El mundo se detuvo. El sonido de los niños riendo, el tráfico distante, el susurro de las hojas… todo se desvaneció en un zumbido sordo en mis oídos. La casa con lilas que olían a vainilla. No era solo una descripción; era una frase de un cuento que mi hermosa y perdida Sera me había repetido cientos de veces. Era su recuerdo de cuento de hadas de la casa donde creció, al otro lado de la ciudad.
Era una coincidencia. Una coincidencia extraña, imposible y desgarradora. Mi mente lógica insistía en ello. Pero en una vida que había estado tan desprovista de magia durante tanto tiempo, era una coincidencia que no podía ignorar.

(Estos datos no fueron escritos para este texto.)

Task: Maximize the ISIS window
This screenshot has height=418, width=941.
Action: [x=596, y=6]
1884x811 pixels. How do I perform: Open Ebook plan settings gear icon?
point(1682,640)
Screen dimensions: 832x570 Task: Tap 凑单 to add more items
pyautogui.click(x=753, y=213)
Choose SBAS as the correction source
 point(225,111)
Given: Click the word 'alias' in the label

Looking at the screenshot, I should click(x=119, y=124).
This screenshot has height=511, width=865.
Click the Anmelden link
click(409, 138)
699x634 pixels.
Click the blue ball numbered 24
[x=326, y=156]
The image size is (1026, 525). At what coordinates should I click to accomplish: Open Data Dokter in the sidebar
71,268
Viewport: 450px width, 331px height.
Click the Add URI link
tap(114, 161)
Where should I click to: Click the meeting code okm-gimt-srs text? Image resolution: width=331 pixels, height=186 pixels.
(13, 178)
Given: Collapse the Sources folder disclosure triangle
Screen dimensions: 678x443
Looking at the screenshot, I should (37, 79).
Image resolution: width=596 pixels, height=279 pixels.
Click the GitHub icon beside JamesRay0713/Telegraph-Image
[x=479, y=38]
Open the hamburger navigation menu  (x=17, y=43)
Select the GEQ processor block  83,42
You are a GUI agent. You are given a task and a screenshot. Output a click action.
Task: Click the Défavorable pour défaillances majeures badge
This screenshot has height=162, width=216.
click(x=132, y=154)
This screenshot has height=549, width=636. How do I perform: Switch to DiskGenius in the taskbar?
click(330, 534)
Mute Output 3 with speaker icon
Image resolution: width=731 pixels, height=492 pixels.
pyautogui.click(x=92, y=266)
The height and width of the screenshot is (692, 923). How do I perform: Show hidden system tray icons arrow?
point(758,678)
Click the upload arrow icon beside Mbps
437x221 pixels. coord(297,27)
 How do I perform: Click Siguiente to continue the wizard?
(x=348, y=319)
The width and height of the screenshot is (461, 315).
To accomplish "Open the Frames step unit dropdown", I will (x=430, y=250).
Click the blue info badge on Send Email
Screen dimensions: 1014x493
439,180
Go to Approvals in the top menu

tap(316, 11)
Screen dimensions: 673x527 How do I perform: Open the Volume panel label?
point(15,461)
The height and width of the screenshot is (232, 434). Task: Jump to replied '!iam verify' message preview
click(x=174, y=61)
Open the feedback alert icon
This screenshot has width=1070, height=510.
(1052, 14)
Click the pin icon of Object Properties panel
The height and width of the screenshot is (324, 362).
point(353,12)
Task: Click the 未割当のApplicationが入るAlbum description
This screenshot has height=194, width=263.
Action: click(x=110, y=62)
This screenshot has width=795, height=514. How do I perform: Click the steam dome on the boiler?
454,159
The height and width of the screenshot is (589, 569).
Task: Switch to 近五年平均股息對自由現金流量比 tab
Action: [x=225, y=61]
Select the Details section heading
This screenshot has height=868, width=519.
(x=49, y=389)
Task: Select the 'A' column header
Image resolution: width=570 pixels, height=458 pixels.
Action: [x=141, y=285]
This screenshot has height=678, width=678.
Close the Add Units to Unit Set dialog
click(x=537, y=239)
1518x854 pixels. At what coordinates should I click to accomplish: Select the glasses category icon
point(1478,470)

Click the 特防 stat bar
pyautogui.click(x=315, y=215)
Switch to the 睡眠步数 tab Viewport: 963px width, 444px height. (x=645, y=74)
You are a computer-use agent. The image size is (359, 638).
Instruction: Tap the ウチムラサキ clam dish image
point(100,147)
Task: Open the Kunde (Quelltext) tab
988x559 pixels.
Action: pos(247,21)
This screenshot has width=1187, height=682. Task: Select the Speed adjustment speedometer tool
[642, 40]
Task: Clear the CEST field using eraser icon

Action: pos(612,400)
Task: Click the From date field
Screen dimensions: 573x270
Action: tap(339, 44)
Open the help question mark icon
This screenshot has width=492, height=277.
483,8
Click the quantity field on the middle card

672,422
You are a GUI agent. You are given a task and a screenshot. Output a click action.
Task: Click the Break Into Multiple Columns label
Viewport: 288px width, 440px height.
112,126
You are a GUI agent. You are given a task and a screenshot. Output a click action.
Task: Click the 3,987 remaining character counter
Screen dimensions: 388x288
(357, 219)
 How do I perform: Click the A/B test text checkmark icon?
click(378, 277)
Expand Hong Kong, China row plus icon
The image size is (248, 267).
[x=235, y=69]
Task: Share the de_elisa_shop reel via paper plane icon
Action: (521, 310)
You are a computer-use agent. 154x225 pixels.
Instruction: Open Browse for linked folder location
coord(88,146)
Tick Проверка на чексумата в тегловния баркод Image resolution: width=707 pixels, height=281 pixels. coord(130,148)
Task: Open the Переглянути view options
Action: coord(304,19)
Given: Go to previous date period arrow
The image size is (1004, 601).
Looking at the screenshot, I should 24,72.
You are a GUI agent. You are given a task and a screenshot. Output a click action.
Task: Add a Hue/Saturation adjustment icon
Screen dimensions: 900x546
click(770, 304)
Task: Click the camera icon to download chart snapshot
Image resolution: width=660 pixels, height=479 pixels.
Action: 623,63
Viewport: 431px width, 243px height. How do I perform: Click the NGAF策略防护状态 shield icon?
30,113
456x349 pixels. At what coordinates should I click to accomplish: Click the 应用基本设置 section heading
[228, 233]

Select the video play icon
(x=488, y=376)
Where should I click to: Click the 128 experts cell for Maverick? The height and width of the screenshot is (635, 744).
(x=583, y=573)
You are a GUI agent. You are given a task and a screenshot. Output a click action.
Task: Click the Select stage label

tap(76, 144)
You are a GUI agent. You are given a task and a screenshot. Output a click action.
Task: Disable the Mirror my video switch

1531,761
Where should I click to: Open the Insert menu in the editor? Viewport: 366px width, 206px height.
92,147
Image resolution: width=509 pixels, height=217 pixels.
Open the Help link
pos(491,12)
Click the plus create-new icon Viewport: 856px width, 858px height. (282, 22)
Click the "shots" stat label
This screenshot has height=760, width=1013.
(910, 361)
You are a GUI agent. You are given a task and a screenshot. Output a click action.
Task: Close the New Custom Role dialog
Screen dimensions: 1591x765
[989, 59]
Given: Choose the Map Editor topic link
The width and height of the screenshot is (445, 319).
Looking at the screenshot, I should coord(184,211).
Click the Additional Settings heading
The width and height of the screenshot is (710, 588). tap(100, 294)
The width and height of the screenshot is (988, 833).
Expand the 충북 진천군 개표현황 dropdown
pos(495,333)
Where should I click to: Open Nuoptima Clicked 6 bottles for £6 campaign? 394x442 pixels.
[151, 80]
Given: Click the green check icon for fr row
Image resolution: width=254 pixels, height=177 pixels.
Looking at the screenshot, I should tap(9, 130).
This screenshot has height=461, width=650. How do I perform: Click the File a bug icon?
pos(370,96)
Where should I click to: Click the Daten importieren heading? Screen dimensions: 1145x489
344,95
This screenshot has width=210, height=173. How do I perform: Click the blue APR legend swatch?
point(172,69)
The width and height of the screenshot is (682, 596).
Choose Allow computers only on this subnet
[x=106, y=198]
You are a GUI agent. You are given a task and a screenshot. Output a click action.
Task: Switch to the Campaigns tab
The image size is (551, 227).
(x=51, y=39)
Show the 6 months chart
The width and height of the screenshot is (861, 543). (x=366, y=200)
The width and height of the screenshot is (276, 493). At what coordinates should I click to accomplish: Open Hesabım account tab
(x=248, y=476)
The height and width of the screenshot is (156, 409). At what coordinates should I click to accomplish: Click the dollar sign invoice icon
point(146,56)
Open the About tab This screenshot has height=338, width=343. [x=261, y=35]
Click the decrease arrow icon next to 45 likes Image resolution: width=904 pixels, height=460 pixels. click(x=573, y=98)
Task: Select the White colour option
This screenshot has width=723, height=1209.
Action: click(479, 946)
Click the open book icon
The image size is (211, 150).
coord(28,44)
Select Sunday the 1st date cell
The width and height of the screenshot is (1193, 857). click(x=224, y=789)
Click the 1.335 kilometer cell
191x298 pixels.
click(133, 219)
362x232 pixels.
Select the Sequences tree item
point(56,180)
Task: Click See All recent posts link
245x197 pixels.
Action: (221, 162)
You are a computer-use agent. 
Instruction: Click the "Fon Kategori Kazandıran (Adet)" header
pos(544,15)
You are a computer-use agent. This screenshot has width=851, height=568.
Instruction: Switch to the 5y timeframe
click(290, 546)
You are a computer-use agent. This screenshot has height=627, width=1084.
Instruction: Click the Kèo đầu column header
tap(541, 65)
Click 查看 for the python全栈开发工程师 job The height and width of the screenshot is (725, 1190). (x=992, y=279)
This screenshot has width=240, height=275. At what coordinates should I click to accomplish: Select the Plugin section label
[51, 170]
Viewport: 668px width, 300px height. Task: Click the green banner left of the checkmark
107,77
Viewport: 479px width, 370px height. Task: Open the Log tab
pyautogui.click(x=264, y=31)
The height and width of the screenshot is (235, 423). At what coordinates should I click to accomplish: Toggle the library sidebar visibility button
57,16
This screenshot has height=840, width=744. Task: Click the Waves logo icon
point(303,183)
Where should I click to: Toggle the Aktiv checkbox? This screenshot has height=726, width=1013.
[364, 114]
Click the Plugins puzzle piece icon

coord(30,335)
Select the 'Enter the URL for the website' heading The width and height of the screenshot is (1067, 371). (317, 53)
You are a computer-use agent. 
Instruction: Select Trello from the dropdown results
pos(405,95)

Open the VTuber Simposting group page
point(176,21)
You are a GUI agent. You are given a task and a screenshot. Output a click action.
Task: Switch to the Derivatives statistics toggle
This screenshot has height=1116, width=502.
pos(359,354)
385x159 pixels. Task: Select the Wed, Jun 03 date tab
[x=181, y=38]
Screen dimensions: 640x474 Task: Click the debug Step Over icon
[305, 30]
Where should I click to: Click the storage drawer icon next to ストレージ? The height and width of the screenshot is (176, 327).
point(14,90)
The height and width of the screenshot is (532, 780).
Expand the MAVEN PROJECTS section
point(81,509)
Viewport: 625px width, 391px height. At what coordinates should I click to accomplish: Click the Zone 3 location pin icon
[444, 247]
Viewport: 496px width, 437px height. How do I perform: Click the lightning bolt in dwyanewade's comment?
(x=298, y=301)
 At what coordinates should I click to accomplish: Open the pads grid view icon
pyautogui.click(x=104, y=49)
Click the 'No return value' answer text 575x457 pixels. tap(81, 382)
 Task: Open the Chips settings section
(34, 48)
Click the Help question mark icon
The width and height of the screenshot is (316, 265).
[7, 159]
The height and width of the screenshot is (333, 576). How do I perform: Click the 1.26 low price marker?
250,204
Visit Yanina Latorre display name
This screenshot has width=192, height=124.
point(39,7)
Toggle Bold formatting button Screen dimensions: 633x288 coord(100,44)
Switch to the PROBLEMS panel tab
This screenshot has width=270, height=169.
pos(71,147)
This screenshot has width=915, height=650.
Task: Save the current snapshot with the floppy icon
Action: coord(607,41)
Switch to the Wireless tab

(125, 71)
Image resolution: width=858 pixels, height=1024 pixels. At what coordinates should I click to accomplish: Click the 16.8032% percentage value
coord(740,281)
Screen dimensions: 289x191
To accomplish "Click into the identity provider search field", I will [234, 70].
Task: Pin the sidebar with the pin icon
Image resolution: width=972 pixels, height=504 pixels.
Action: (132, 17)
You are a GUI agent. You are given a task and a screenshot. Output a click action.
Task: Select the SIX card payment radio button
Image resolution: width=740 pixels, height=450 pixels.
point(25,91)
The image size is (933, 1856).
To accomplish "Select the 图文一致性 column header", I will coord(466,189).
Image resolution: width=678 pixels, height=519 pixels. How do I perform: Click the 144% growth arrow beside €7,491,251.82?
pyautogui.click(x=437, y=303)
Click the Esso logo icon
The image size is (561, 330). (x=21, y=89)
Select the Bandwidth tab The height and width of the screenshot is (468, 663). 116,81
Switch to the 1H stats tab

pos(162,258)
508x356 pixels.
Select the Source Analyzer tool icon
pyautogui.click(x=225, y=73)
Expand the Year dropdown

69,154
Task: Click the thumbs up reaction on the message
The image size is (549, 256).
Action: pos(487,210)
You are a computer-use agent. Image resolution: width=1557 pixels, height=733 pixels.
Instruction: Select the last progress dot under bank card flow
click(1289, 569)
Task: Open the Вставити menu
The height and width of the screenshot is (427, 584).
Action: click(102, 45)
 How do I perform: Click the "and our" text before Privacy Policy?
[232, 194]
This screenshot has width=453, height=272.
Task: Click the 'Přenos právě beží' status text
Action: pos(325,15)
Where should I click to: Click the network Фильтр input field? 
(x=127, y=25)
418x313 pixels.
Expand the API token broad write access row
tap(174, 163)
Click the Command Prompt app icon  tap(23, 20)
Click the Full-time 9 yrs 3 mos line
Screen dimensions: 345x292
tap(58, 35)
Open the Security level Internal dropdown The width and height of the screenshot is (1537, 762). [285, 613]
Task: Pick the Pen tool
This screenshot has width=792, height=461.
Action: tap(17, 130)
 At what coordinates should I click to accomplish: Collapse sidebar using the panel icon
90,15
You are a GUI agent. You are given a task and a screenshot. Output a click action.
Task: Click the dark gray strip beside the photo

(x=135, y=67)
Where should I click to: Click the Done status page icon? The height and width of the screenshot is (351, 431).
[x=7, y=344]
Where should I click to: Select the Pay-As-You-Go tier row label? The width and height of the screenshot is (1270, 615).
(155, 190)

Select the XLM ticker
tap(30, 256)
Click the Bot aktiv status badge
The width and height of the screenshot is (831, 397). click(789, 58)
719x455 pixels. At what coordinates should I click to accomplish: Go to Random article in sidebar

—¿Sabes qué, Willow? —dije con una voz llena de una extraña y salvaje esperanza—. Creo que sé exactamente dónde está.
El trayecto al otro lado de la ciudad fue un viaje hacia una parte de mi corazón que había mantenido cerrada. Mientras conducía, mi mente libraba una guerra entre la lógica y una esperanza desesperada y tonta. Eres un hombre en duelo que ve fantasmas donde no los hay. Atrás, los dos niños, ahora sintiéndose seguros, habían comenzado una tranquila conversación.
—¿Cómo te separaste de tu mami? —preguntó Theo.
—Nuestra perrita, Daisy, vio una ardilla y salió corriendo —explicó Willow—. Mamá me dijo que me quedara en el banco, pero empezó a tocar una banda grande y llegó mucha gente y ya no pude verla.
Era una historia simple y plausible. Sin embargo, cada detalle inocente que compartía parecía resonar con una extraña familiaridad. Le dijo a Theo que le encantaba dibujar, que su madre decía que tenía “las manos de su madre”. Habló de su amor por el color amarillo, de su odio por el brócoli, de las canciones inventadas que cantaba a su perrita. Cada detalle coincidía perfectamente con mi Sera perdida.
Doblé hacia su antigua calle, una tranquila avenida arbolada que conocía por miles de fotografías familiares. Antes de poder preguntarle a Willow si algo le parecía familiar, se inclinó hacia adelante, su pequeña mano presionando contra el respaldo de mi asiento.
—¡Ahí está! —gritó, saltando con un reconocimiento lleno de alegría—. ¡Esa es mi casa! ¡La de las lilas!
Frené de golpe, con el corazón golpeándome en las costillas. Era la casa. Una hermosa victoriana de dos pisos con un porche envolvente y un magnífico y antiguo arbusto de lilas en el jardín delantero. Era la casa donde conocí a sus padres, un lugar de mis recuerdos más preciados, una casa que me habían dicho que había sido vendida a extraños hacía años.
No estaba soñando. Estaba a punto de golpear una puerta que me conduciría directamente al corazón de una historia de fantasmas. Y tenía la terrible y maravillosa sensación de que el fantasma estaba a punto de responder.